Je dirai que tu es le Tiphys du Jason
Qui doit par ton moyen conquérir la toison
Je dirai ta prudence et ta vertu notoire :

Je dirai ton pouvoir qui sur la mer s’étend,
Et que les dieux marins te favorisent tant,
Que les terrestres dieux sont jaloux de ta gloire.

 Etonné oui, et ravi, parce que le poète courtisan qui n'est pas mon Joachim préféré me dévoile un pan totalement ignoré de l'histoire maritime de la France.
Qui donc est ce Polin ?
Une note de bas de page, s'ajoutant à quelques recherches : voici Antoine Escalin des Aimars, dit Polin, seigneur de Pierrelatte, Général des Galères du Roi de France, né et mort à La Garde-Adhémar (1498 ?-1578). Il fut l'envoyé de François Ier près de Soliman le Magnifique à Constantinople, s'allia à Kheireddine, le Barberousse algérois, pour contrer la flotte de Charles-Quint.

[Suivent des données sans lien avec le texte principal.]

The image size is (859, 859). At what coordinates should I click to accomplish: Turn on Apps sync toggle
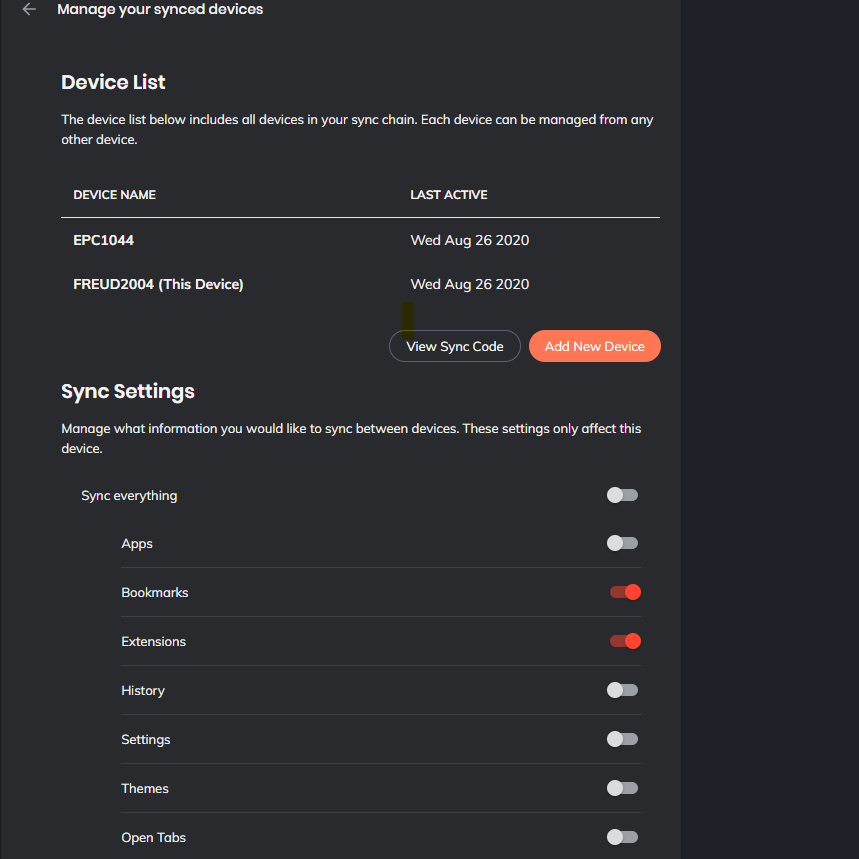click(622, 544)
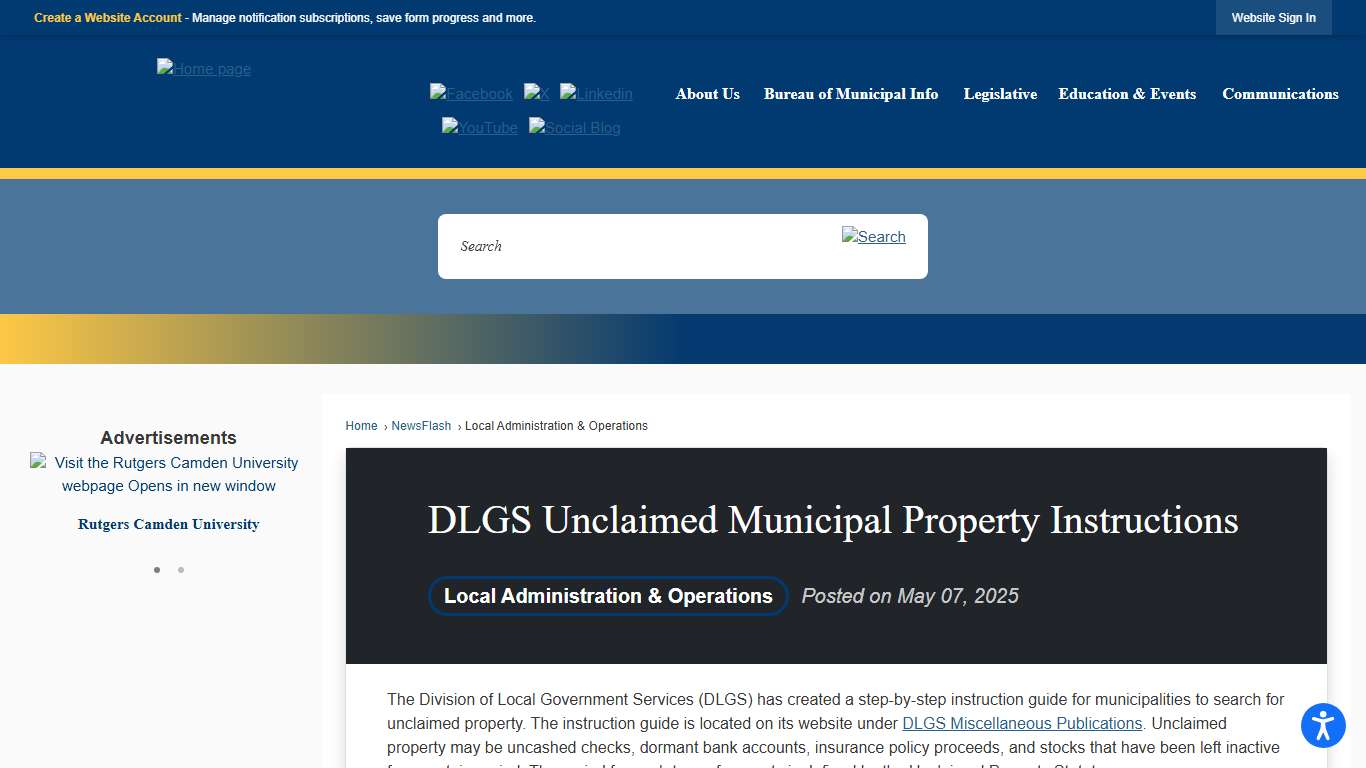
Task: Open the Facebook page icon
Action: point(470,93)
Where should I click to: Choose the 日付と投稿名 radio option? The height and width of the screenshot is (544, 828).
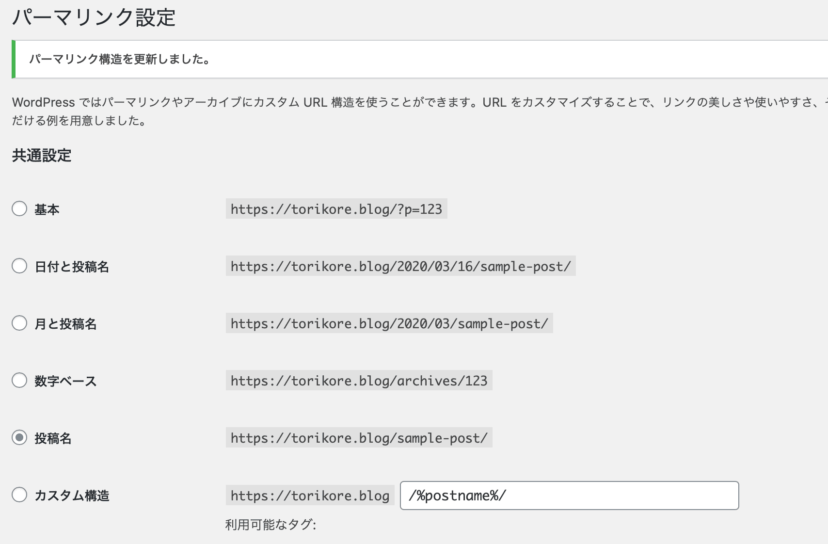coord(19,266)
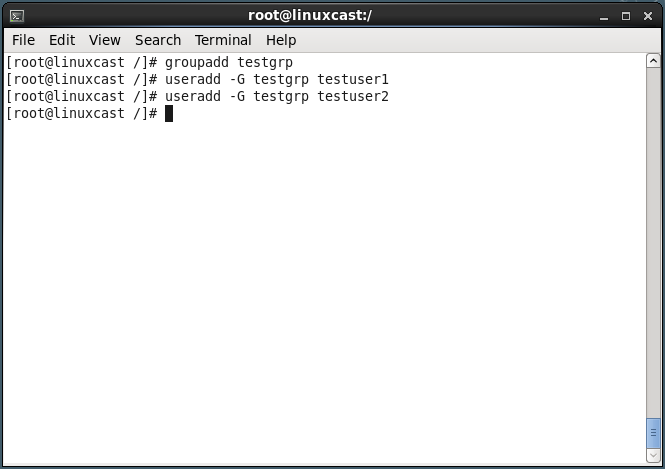This screenshot has height=469, width=665.
Task: Open the Terminal menu
Action: [x=223, y=40]
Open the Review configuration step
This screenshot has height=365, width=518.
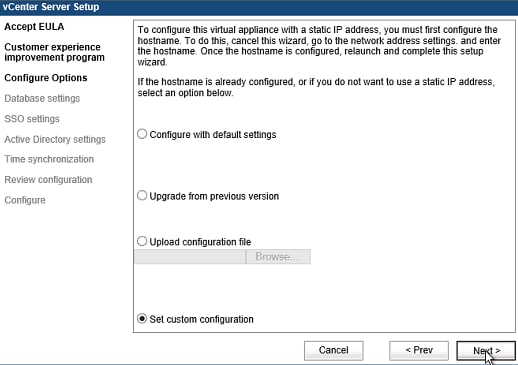(x=48, y=180)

François Ier jusqu'à ce sonnet : c'était le vainqueur de Marignan, le prisonnier de Pavie, l'admiration pour le Grand Logis du Château des Ducs de Bretagne, l'ordonnance royale de Villers-Cotterêts légiférant sur la langue française. J'ignorais tout de sa politique maritime.

Et Joachim de me faire réouvrir les Argonautiques d'Apollodore d'Athènes pour vérifier que nous avons bien, à cinq bons siècles d'écart, les mêmes sources grecques  — à moins que ce ne soit celles de Diodore de Sicile ou d'Apollonios de Rhodes :

Τῖφυς Ἁγνίου, ὃς ἐκυβέρνα τὴν ναῦν,
Tiphys, fils d’Hagnius, qui tient le gouvernail du vaisseau

Tiphys est bien le skipper d'Argo, le vaisseau de Jason et sa cinquantaine de héros, Jason évoqué sans être nommé par le poète dans son plus célèbre sonnet, le XXXI :
pourquoi

Ou comme cestuy là qui conquit la toison.

Et non 

Ou comme ce Jason qui conquit la toison

qui nous aurait valu deux beaux hémistiches.

Me faut-il réécrire Du Bellay ? J'y vas : par passion pour l'océan, la chute du fameux sonnet serait

Et plus que l'air romain la douceur angevine

J'aime trop le Joachim de mon adolescence pour ne pas lui être sacrilège. J'en veux sans doute au courtisan...

 

Les commentaires sont fermés.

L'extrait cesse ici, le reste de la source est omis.